**What this task involves**.
Give back, unchanged, the lines from the one containing "coordinates (852, 670)." through the one containing "center [237, 100].", with both of those lines included.

### Available data

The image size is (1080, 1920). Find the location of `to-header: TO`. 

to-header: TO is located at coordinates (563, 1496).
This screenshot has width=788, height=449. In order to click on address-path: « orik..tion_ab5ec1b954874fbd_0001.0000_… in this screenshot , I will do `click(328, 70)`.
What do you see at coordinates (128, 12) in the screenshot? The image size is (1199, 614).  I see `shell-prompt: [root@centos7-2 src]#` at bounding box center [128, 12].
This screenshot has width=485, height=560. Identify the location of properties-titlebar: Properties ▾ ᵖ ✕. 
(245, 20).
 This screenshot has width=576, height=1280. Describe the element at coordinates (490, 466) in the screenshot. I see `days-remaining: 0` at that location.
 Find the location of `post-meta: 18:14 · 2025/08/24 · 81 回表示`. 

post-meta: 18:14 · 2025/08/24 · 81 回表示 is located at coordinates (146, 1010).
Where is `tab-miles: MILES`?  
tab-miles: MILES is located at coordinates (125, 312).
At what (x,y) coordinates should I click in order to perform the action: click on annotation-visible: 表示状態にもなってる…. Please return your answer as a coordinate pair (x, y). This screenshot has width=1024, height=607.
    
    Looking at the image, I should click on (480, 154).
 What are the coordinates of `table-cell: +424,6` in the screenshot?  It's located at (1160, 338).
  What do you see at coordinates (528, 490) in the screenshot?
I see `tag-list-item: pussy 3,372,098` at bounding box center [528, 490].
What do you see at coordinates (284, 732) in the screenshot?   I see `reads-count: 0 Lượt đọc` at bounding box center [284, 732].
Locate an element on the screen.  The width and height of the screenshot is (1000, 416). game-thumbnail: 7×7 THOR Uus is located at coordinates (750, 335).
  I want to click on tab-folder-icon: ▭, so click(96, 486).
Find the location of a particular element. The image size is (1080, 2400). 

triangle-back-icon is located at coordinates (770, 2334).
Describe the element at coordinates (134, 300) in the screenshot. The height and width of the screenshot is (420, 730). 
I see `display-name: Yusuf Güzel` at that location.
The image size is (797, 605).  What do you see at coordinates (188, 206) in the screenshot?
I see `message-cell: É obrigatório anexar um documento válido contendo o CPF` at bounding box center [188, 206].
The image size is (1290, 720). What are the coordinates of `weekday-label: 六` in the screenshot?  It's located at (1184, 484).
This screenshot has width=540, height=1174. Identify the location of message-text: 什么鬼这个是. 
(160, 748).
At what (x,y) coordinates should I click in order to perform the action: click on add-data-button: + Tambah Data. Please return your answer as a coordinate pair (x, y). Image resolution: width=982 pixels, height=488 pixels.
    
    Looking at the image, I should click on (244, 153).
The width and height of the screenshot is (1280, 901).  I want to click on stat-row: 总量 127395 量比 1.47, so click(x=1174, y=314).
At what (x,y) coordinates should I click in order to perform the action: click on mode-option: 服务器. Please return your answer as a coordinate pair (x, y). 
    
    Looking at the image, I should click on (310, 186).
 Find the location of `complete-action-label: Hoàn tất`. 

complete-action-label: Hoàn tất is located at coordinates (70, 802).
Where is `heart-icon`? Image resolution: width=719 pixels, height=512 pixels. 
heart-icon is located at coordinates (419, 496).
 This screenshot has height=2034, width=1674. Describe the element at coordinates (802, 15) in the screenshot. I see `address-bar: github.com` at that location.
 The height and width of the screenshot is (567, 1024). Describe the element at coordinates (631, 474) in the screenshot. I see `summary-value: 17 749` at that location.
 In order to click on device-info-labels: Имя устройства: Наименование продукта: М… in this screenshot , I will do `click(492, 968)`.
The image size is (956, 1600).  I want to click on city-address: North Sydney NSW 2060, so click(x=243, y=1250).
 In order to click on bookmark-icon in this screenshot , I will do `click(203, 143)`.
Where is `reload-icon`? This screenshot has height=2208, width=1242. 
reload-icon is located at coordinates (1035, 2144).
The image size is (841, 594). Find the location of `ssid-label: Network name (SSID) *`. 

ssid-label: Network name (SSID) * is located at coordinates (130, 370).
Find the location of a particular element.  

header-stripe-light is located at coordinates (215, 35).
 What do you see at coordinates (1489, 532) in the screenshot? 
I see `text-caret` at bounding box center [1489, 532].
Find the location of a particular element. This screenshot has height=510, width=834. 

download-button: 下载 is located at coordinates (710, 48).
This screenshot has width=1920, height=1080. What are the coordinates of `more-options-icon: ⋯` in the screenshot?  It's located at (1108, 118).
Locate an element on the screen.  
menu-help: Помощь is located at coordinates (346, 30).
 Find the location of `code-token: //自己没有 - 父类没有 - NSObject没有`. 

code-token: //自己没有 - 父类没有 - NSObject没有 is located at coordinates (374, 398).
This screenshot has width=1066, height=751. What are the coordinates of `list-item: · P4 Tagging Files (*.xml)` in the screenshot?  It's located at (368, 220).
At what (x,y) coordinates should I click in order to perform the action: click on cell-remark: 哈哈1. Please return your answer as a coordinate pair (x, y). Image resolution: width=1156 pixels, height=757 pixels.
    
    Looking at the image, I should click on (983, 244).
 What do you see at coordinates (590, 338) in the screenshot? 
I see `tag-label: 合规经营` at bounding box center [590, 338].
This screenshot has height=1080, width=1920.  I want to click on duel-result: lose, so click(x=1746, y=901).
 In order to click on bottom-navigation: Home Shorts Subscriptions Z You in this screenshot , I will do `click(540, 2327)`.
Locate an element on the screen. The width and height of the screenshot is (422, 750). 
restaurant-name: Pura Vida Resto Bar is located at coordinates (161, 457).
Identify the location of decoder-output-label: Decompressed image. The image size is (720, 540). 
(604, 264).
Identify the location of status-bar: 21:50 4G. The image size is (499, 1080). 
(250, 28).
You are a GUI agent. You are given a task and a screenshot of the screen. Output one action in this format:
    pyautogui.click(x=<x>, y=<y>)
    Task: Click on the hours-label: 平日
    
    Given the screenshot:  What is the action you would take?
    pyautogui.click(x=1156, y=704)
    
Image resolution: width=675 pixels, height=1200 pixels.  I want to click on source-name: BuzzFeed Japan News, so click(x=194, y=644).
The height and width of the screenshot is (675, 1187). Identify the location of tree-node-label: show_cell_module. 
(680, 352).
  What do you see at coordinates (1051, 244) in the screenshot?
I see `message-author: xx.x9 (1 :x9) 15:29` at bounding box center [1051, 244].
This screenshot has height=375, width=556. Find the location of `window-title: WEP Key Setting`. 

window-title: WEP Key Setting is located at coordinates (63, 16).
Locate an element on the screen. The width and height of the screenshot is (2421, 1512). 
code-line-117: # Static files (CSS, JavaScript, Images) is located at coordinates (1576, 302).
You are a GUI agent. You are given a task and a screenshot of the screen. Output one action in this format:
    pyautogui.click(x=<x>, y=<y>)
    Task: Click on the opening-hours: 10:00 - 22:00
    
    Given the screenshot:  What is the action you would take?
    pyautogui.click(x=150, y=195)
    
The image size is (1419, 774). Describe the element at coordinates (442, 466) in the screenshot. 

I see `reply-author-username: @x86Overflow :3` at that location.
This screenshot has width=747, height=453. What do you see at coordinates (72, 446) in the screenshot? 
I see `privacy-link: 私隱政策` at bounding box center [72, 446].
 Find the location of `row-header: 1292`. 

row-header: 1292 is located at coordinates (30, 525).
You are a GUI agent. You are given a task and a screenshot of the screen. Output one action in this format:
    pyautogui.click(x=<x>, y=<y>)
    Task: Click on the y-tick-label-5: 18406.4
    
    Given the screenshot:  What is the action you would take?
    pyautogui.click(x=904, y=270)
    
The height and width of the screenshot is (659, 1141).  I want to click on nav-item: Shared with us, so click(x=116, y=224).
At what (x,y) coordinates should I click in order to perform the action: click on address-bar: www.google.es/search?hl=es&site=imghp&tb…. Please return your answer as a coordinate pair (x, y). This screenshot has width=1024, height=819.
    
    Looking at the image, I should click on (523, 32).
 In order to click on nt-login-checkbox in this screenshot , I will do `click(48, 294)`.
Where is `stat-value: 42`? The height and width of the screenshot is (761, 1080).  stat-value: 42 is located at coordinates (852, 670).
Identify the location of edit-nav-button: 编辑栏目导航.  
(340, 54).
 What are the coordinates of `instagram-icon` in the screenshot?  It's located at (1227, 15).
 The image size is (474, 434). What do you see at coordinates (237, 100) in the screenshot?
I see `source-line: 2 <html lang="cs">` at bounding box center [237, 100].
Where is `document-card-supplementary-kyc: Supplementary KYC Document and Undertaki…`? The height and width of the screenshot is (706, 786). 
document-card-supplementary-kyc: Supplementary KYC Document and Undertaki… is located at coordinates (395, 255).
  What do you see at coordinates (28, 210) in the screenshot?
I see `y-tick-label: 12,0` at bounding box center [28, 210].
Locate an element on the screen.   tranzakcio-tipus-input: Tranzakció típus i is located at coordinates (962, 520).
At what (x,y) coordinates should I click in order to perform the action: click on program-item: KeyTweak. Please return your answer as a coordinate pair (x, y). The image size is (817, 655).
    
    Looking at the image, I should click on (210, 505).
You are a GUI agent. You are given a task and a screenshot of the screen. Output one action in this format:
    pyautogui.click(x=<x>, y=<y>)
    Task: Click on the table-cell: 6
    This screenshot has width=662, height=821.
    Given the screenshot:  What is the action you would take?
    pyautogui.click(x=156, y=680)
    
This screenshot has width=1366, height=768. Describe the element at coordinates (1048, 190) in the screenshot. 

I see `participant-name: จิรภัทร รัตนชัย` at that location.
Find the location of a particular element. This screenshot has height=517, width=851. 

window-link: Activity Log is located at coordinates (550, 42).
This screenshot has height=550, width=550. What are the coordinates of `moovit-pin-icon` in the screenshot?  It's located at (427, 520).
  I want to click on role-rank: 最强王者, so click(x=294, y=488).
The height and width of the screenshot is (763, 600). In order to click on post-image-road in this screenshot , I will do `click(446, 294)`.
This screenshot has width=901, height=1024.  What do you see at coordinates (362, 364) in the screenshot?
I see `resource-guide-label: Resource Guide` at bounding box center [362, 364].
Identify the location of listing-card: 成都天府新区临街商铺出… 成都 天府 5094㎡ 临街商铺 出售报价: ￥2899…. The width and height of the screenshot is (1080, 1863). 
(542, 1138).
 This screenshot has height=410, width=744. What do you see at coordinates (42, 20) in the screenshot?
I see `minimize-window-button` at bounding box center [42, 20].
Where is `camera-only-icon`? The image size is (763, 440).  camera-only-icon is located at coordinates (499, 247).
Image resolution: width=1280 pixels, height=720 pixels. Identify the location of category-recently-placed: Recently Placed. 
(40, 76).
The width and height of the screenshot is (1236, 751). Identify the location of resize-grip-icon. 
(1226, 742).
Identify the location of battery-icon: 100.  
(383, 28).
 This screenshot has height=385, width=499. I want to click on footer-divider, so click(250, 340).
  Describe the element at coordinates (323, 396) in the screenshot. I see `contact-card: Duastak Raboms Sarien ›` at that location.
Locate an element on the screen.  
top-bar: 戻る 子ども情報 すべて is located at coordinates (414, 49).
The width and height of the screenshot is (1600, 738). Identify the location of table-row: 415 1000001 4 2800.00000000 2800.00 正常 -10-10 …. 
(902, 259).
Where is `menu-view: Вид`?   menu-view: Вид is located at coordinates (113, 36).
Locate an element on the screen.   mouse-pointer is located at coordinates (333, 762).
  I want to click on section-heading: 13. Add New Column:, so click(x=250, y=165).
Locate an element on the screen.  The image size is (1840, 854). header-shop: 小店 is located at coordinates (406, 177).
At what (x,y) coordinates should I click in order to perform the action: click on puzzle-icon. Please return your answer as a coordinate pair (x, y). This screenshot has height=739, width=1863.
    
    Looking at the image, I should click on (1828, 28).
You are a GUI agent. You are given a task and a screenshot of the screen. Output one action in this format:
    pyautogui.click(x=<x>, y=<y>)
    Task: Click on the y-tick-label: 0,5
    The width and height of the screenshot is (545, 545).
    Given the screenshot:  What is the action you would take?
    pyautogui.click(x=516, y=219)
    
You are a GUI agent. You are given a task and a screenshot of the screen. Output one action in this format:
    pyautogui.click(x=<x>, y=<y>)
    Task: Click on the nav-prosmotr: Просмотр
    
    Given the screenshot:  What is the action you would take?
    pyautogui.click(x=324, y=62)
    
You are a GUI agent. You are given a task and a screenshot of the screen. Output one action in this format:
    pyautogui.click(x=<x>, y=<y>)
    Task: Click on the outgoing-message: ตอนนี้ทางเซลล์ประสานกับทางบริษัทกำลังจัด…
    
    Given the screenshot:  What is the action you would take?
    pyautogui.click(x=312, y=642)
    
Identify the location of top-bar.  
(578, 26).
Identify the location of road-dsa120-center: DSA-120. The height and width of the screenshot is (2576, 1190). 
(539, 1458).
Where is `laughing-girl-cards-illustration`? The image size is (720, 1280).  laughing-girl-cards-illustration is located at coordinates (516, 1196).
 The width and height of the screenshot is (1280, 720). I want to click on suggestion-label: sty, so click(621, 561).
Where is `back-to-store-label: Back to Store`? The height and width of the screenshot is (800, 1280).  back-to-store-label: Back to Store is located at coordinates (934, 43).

######

**Response to the exercise**.
Where is `stat-value: 42`? The height and width of the screenshot is (761, 1080).  stat-value: 42 is located at coordinates (852, 670).
Identify the location of edit-nav-button: 编辑栏目导航.  
(340, 54).
 What are the coordinates of `instagram-icon` in the screenshot?  It's located at (1227, 15).
 The image size is (474, 434). What do you see at coordinates (237, 100) in the screenshot?
I see `source-line: 2 <html lang="cs">` at bounding box center [237, 100].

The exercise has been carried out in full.